**TEXT**

+ + + +

I'm concerned about the part that kicks off reprocessing by adding crash ids to the rabbitmq queues. If we have two sets of processors, we need to have two sets of queues, so the things that kick off reprocessing have to add crash ids to *both* sets of queues.

I haven't touched that code, but I think some of it is in the webapp where we've been writing things without the configman architecture. If that's correct, then I think this requires a non-trivial code change.


> > Third, setting up a second group of processors seems hard. (Hand-waving
> > here.) We have to make sure we push to them during deploys, they have to
> > have a separate configuration in consul, we'd need to monitor them
> > separately in datadog and other systems, ...
> 
> From an operations standpoint, it is not necessarily difficult. I know how
> to create a separate group to of processors with separate roles (for
> monitoring, etc.), having to have separate configuration in consul is
> definitely troublesome but could be overcome. There are a couple methods
> around that: since the processors take config from their environment, we
> could ditch consul entirely for the second set and use Puppet to supply
> environment configuration. Alternatively since we would be forking the
> processor code to account for the elasticsearch version changes, we could
> change the configuration names (feels bad) and add those to consul.

I don't think these issues are insurmountable. I think this is a substantial amount of work to architect, build and maintain until we're on the new ES cluster. I'm not convinced this option is worth that amount of work, but if it is, I'd like to know how much work is involved here compared with other options (assuming there are other options (I hope there are)).

This thread is getting pretty involved and I contend is outgrowing Bugzilla-style discussion forum format. I think we should figure out the list of "things that affect our decisions" in the bug comments so we're all on the same page about what's important to us and how we're figuring this out. Then flesh out this option into a spec in a Google doc. Ditto for other options (assuming there are other options (I hope there are)).
elasticsearch==1.2
elasticsearch-dsl==0.0.8

From the documentation for elasticsearch, their major version numbers match the major version number of the elasticsearch cluster. elasticsearch-dsl is similarly set up, but uses version 0 for ES 1.x and 2 for Es 2.x with no apparent support for 5.

+ + + +

**COLLECTED DATA**

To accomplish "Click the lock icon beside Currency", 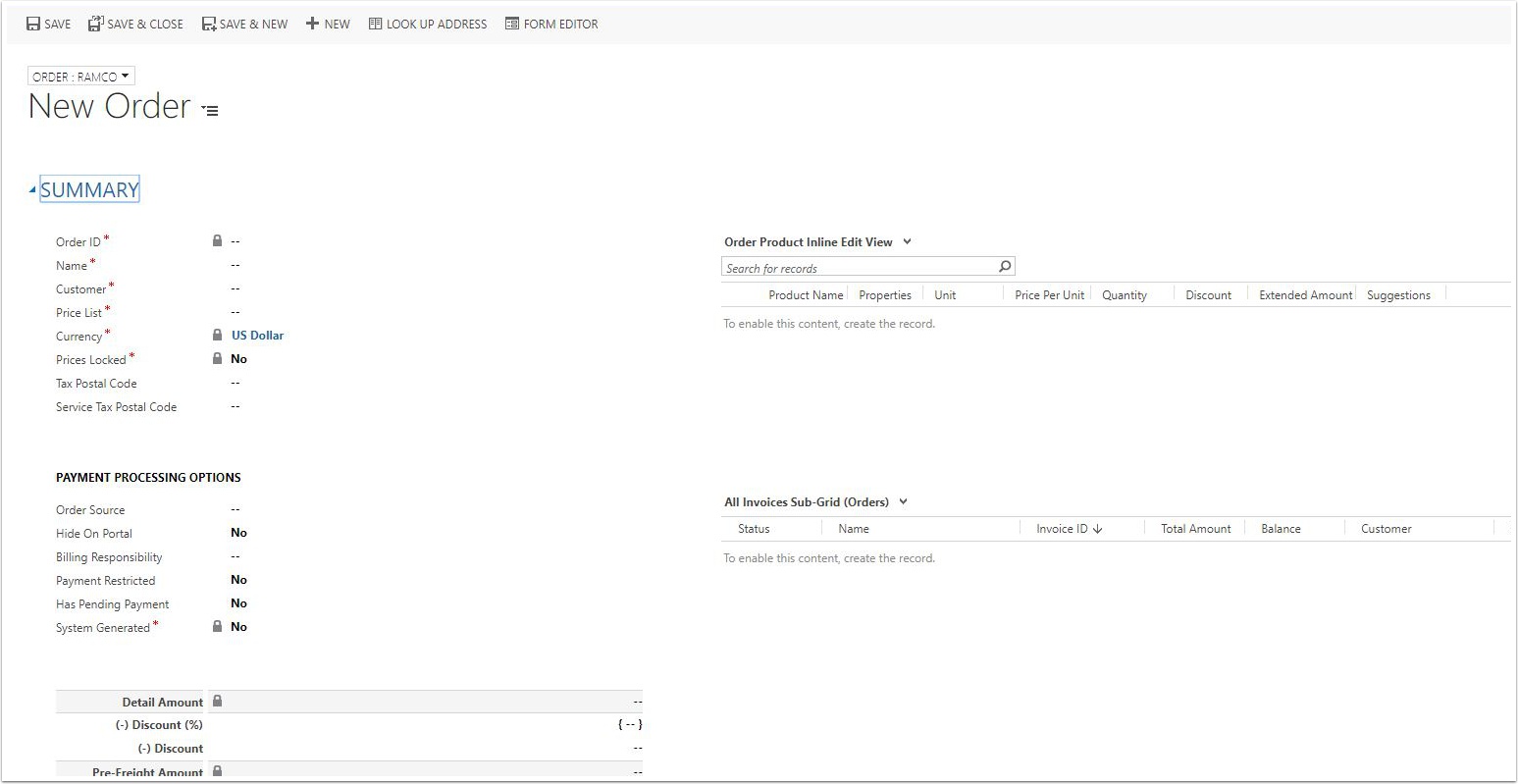I will point(217,335).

+ + + +

**WORK TO DO**
1. In the thread, which tool is proposed for supplying environment configuration to the second set of processors if consul were dropped for them?
2. List the difficulties of setting up a second group of processors that the quoted concern in the thread raises.

**RESULTS**
1. Puppet

2.
- Making sure they are pushed to during deploys
- Giving them a separate configuration in consul
- Monitoring them separately in datadog and other systems